İçeride bulunduğu süre içinde annesi ve başta taraftarı olduğu Bukaneros’un yanı sıra birçok antifaşist tribün grubu Alfon’un özgürlüğü için çalıştı. Mecliste sol partiler özgürlüğüne kavuşması için önerge verirken, Bukaneros ve diğer tribün grupları düzenledikleri eylemler ve gösteriler ile serbest kalması taleplerini belirttiler.Yüzü ve ismiyle pankart,tişört, rozet ve çıkartmalar yapıldı, özgürlüğü için bir platform kuruldu. Bukaneros bugüne kadar yaptığı açıklamalarda Rayo Vallecano taraftarı antifaşist ve endüstriyel futbol karşıtı Alfon’un ve birçok taraftarın, polisin rahatsızlığı nedeniyle gözaltına alınmasından dolayı duydukları rahatsızlığı belirttiler.
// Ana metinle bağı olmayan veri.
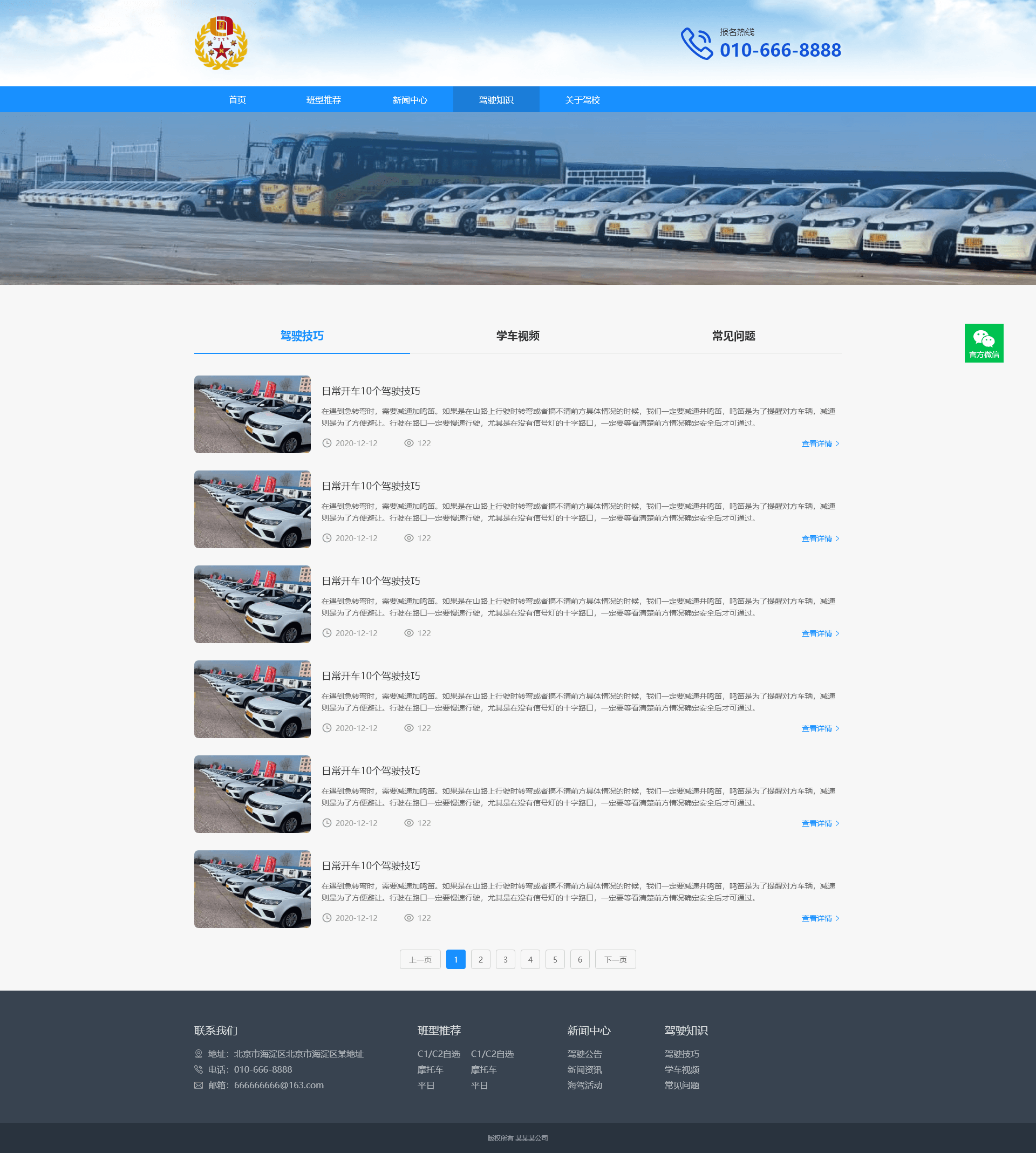Open the 班型推荐 navigation menu
Screen dimensions: 1036x1153
[x=323, y=100]
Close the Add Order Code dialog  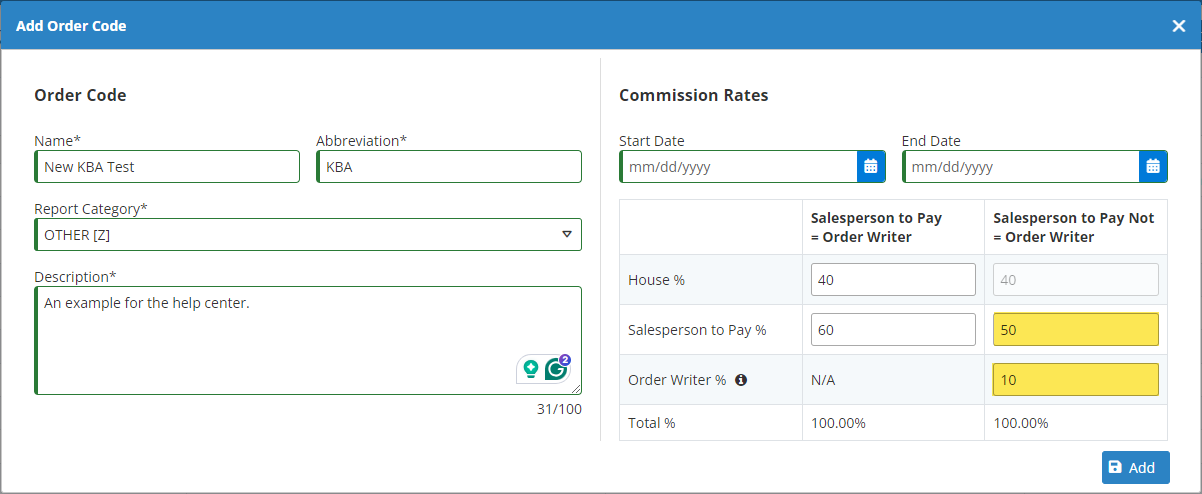(1178, 26)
Alfon 9 Ocak 2013 günü davasının devam etmesi şartıyla 56 gün sonra savcı tarafından serbest bırakıldı. Özgür kaldıktan sonra bir gazeteye verdiği röportajda olay günü yaşananları ve duygularını anlatan genç, polislerin o gün durdurup yanıcı ve patlayıcı dolu bir çanta çıkardıklarını ve suçu üzerine yıktıklarını dile getirdi. Cezaevinde de baskı ve işkence gördüğünü, o zor günleri ona desteklerini esirgemeyen herkes, ailesi ve arkadaşları sayesinde atlattığını ifade etti. Serbest kaldıktan 5 gün sonra hakkında başka bir dava daha açıldı. Sebep ise 2012 yılının Haziran ayında 3 arkadaşıyla arabada seyahat ederken kırmızı ışıkta geçmeleri sonucu trafik polisleri tarafından durdurulması ve üzerine yanındaki arkadaşlarının tehdit ve yumruklar ile polislere saldırıp trafik ihlali yapmaları. Bu gerekçeyle yargılanan Alfon ve diğer iki arkadaşı 1 yıl 6 ay hapse mahkum edildi. Savunmasında tam tersi polislerin durdurup saldırmaya başladığını ve hepsinin kafasına ve vücuduna darbeler aldığını belirtti.Yargılandığı grev davası 3 polisin katılmaması yüzünden ertelenirken, arkadaşıyla trafik polislerine saldırı ve trafik ihlali gerekçesiyle açılan dava 25 Kasım tarihinde görüldü. Savcı Alfon ve arkadaşlarını,yetkili mercilere direniş ve zarar verme suçundan 1 yıl ile trafik ihlali suçundan 6 ay ile cezalandırdı. Ayrıca polislere saldırma suçundan 3.500 avro da para cezası aldılar.Alfon’un grev davası için ise 5 yıl 6 ay isteniyor.
Onu destekleyen ve suçsuz olduğuna inanan insanlar, polis baskısına karşı bir ikon haline gelmiş Alfon’un özgürlüğünü dile getirmeye devam etmekte. Alfon’a Özgürlük adlı platform oluşturulan kampanyanın sadece Alfon ile kişiselleştirilmemesi gerektiğini,yıllarca devlet tarafından baskı ve şiddet görmüş gençleri bir araya getirip dayanışmayı güçlendirerek, bu kampanya ile Alfon’un özgürlüğüne kavuşması ve işçi sınıfı mücadelesini büyütmek için herkesi ses çıkarmaya çağırıyor.